* HOW TO COMPLETE THIS TASK: The answer must consist of the records below, repeated exactly.

* MATERIAL SHOWN:
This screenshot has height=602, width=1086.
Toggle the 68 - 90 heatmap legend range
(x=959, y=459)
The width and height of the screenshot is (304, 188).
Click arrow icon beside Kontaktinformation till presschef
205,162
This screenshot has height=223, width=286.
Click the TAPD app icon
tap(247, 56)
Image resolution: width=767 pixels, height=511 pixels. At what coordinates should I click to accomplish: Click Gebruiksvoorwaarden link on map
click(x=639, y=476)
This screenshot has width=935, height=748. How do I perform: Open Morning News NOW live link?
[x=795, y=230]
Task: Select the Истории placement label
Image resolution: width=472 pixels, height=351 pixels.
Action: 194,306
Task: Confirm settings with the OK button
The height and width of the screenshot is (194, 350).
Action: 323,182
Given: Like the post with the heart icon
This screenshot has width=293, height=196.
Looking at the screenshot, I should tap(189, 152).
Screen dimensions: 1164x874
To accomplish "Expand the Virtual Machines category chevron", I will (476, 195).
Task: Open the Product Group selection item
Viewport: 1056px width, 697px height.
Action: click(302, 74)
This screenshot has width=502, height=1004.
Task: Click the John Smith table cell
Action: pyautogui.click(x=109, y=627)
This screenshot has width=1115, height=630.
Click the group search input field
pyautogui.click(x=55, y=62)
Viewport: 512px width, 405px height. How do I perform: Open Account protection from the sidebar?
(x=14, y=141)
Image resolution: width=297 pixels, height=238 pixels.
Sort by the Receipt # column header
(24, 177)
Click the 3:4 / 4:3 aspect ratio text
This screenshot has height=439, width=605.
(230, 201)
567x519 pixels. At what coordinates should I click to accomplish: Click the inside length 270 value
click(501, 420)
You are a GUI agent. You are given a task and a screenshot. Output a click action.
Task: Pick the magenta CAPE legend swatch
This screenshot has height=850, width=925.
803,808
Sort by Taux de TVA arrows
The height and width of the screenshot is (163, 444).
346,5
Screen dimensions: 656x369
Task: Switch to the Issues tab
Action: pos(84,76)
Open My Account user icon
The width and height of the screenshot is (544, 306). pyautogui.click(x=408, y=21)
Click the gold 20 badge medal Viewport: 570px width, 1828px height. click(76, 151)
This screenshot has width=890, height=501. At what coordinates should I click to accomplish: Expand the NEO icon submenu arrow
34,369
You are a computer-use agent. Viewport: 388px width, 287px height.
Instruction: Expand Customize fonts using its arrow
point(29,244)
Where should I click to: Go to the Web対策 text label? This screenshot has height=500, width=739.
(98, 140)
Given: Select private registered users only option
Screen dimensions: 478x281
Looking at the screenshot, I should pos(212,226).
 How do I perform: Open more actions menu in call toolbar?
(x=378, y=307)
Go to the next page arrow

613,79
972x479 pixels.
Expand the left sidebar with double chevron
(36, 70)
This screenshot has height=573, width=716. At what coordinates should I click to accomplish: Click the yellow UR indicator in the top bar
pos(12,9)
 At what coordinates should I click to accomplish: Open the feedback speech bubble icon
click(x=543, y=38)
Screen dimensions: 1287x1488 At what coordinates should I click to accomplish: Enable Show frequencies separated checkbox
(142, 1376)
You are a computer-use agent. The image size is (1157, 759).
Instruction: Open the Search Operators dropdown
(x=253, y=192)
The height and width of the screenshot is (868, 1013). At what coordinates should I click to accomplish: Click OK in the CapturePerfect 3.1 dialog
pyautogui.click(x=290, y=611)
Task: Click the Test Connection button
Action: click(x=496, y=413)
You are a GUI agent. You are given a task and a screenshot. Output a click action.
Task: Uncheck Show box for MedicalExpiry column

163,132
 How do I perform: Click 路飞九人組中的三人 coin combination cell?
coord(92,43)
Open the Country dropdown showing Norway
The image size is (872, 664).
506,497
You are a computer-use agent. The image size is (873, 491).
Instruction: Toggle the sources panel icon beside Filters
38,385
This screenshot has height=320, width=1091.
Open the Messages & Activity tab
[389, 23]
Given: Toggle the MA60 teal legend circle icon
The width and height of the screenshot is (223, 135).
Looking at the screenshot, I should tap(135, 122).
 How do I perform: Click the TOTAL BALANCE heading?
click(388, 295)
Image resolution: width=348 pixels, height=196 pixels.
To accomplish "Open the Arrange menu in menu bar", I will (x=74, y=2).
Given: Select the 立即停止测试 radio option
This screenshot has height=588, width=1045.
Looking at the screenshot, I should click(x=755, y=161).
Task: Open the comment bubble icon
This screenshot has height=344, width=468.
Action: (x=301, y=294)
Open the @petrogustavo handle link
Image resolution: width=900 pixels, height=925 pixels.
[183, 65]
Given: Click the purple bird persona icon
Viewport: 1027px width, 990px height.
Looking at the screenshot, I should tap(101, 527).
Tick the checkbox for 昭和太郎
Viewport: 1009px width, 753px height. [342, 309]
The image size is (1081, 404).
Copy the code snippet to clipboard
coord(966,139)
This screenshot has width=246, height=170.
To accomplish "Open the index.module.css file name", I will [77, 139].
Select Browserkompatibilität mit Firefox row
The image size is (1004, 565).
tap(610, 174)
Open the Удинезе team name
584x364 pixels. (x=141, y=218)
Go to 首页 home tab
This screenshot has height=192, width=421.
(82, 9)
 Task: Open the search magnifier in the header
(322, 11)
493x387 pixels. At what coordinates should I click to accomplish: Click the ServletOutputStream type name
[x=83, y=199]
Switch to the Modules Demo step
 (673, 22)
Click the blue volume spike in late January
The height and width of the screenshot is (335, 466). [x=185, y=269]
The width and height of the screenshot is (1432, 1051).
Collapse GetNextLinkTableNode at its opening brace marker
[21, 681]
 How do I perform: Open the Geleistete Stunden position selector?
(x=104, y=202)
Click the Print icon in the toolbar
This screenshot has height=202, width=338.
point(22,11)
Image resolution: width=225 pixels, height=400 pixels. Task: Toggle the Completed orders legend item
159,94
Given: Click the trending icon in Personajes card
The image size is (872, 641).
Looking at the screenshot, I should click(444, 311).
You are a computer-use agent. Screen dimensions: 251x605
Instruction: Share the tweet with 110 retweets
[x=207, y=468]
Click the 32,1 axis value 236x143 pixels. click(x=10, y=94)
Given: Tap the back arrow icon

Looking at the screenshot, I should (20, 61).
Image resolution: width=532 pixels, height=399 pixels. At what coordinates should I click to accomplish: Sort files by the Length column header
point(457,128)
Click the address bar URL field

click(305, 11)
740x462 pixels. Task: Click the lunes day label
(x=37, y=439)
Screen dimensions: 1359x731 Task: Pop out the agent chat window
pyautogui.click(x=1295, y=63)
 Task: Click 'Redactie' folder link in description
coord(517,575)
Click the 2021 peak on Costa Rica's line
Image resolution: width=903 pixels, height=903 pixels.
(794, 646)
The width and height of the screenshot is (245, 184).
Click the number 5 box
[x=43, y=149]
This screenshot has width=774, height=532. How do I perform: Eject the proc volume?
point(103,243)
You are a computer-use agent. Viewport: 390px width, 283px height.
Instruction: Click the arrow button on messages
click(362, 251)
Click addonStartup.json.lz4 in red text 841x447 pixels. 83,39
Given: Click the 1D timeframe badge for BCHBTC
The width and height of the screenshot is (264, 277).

* TASK RESULT:
This screenshot has height=602, width=1086.
Toggle the 68 - 90 heatmap legend range
(x=959, y=459)
The width and height of the screenshot is (304, 188).
Click arrow icon beside Kontaktinformation till presschef
205,162
This screenshot has height=223, width=286.
Click the TAPD app icon
tap(247, 56)
Image resolution: width=767 pixels, height=511 pixels. At what coordinates should I click to accomplish: Click Gebruiksvoorwaarden link on map
click(x=639, y=476)
This screenshot has width=935, height=748. How do I perform: Open Morning News NOW live link?
[x=795, y=230]
Task: Select the Истории placement label
Image resolution: width=472 pixels, height=351 pixels.
Action: 194,306
Task: Confirm settings with the OK button
The height and width of the screenshot is (194, 350).
Action: 323,182
Given: Like the post with the heart icon
This screenshot has width=293, height=196.
Looking at the screenshot, I should tap(189, 152).
Screen dimensions: 1164x874
To accomplish "Expand the Virtual Machines category chevron", I will (476, 195).
Task: Open the Product Group selection item
Viewport: 1056px width, 697px height.
Action: click(302, 74)
This screenshot has width=502, height=1004.
Task: Click the John Smith table cell
Action: pyautogui.click(x=109, y=627)
This screenshot has width=1115, height=630.
Click the group search input field
pyautogui.click(x=55, y=62)
Viewport: 512px width, 405px height. How do I perform: Open Account protection from the sidebar?
(x=14, y=141)
Image resolution: width=297 pixels, height=238 pixels.
Sort by the Receipt # column header
(24, 177)
Click the 3:4 / 4:3 aspect ratio text
This screenshot has height=439, width=605.
(230, 201)
567x519 pixels. At what coordinates should I click to accomplish: Click the inside length 270 value
click(501, 420)
You are a GUI agent. You are given a task and a screenshot. Output a click action.
Task: Pick the magenta CAPE legend swatch
This screenshot has height=850, width=925.
803,808
Sort by Taux de TVA arrows
The height and width of the screenshot is (163, 444).
346,5
Screen dimensions: 656x369
Task: Switch to the Issues tab
Action: pos(84,76)
Open My Account user icon
The width and height of the screenshot is (544, 306). pyautogui.click(x=408, y=21)
Click the gold 20 badge medal Viewport: 570px width, 1828px height. click(76, 151)
This screenshot has width=890, height=501. At what coordinates should I click to accomplish: Expand the NEO icon submenu arrow
34,369
You are a computer-use agent. Viewport: 388px width, 287px height.
Instruction: Expand Customize fonts using its arrow
point(29,244)
Where should I click to: Go to the Web対策 text label? This screenshot has height=500, width=739.
(98, 140)
Given: Select private registered users only option
Screen dimensions: 478x281
Looking at the screenshot, I should pos(212,226).
 How do I perform: Open more actions menu in call toolbar?
(x=378, y=307)
Go to the next page arrow

613,79
972x479 pixels.
Expand the left sidebar with double chevron
(36, 70)
This screenshot has height=573, width=716. At what coordinates should I click to accomplish: Click the yellow UR indicator in the top bar
pos(12,9)
 At what coordinates should I click to accomplish: Open the feedback speech bubble icon
click(x=543, y=38)
Screen dimensions: 1287x1488 At what coordinates should I click to accomplish: Enable Show frequencies separated checkbox
(142, 1376)
You are a computer-use agent. The image size is (1157, 759).
Instruction: Open the Search Operators dropdown
(x=253, y=192)
The height and width of the screenshot is (868, 1013). At what coordinates should I click to accomplish: Click OK in the CapturePerfect 3.1 dialog
pyautogui.click(x=290, y=611)
Task: Click the Test Connection button
Action: click(x=496, y=413)
You are a GUI agent. You are given a task and a screenshot. Output a click action.
Task: Uncheck Show box for MedicalExpiry column

163,132
 How do I perform: Click 路飞九人組中的三人 coin combination cell?
coord(92,43)
Open the Country dropdown showing Norway
The image size is (872, 664).
506,497
You are a computer-use agent. The image size is (873, 491).
Instruction: Toggle the sources panel icon beside Filters
38,385
This screenshot has height=320, width=1091.
Open the Messages & Activity tab
[389, 23]
Given: Toggle the MA60 teal legend circle icon
The width and height of the screenshot is (223, 135).
Looking at the screenshot, I should tap(135, 122).
 How do I perform: Click the TOTAL BALANCE heading?
click(388, 295)
Image resolution: width=348 pixels, height=196 pixels.
To accomplish "Open the Arrange menu in menu bar", I will (x=74, y=2).
Given: Select the 立即停止测试 radio option
This screenshot has height=588, width=1045.
Looking at the screenshot, I should click(x=755, y=161).
Task: Open the comment bubble icon
This screenshot has height=344, width=468.
Action: (x=301, y=294)
Open the @petrogustavo handle link
Image resolution: width=900 pixels, height=925 pixels.
[183, 65]
Given: Click the purple bird persona icon
Viewport: 1027px width, 990px height.
Looking at the screenshot, I should tap(101, 527).
Tick the checkbox for 昭和太郎
Viewport: 1009px width, 753px height. [342, 309]
The image size is (1081, 404).
Copy the code snippet to clipboard
coord(966,139)
This screenshot has width=246, height=170.
To accomplish "Open the index.module.css file name", I will [77, 139].
Select Browserkompatibilität mit Firefox row
The image size is (1004, 565).
tap(610, 174)
Open the Удинезе team name
584x364 pixels. (x=141, y=218)
Go to 首页 home tab
This screenshot has height=192, width=421.
(82, 9)
 Task: Open the search magnifier in the header
(322, 11)
493x387 pixels. At what coordinates should I click to accomplish: Click the ServletOutputStream type name
[x=83, y=199]
Switch to the Modules Demo step
 (673, 22)
Click the blue volume spike in late January
The height and width of the screenshot is (335, 466). [x=185, y=269]
The width and height of the screenshot is (1432, 1051).
Collapse GetNextLinkTableNode at its opening brace marker
[21, 681]
 How do I perform: Open the Geleistete Stunden position selector?
(x=104, y=202)
Click the Print icon in the toolbar
This screenshot has height=202, width=338.
point(22,11)
Image resolution: width=225 pixels, height=400 pixels. Task: Toggle the Completed orders legend item
159,94
Given: Click the trending icon in Personajes card
The image size is (872, 641).
Looking at the screenshot, I should click(444, 311).
You are a computer-use agent. Screen dimensions: 251x605
Instruction: Share the tweet with 110 retweets
[x=207, y=468]
Click the 32,1 axis value 236x143 pixels. click(x=10, y=94)
Given: Tap the back arrow icon

Looking at the screenshot, I should (20, 61).
Image resolution: width=532 pixels, height=399 pixels. At what coordinates should I click to accomplish: Sort files by the Length column header
point(457,128)
Click the address bar URL field

click(305, 11)
740x462 pixels. Task: Click the lunes day label
(x=37, y=439)
Screen dimensions: 1359x731 Task: Pop out the agent chat window
pyautogui.click(x=1295, y=63)
 Task: Click 'Redactie' folder link in description
coord(517,575)
Click the 2021 peak on Costa Rica's line
Image resolution: width=903 pixels, height=903 pixels.
(794, 646)
The width and height of the screenshot is (245, 184).
Click the number 5 box
[x=43, y=149]
This screenshot has width=774, height=532. How do I perform: Eject the proc volume?
point(103,243)
You are a computer-use agent. Viewport: 390px width, 283px height.
Instruction: Click the arrow button on messages
click(362, 251)
Click addonStartup.json.lz4 in red text 841x447 pixels. 83,39
Given: Click the 1D timeframe badge for BCHBTC
The width and height of the screenshot is (264, 277).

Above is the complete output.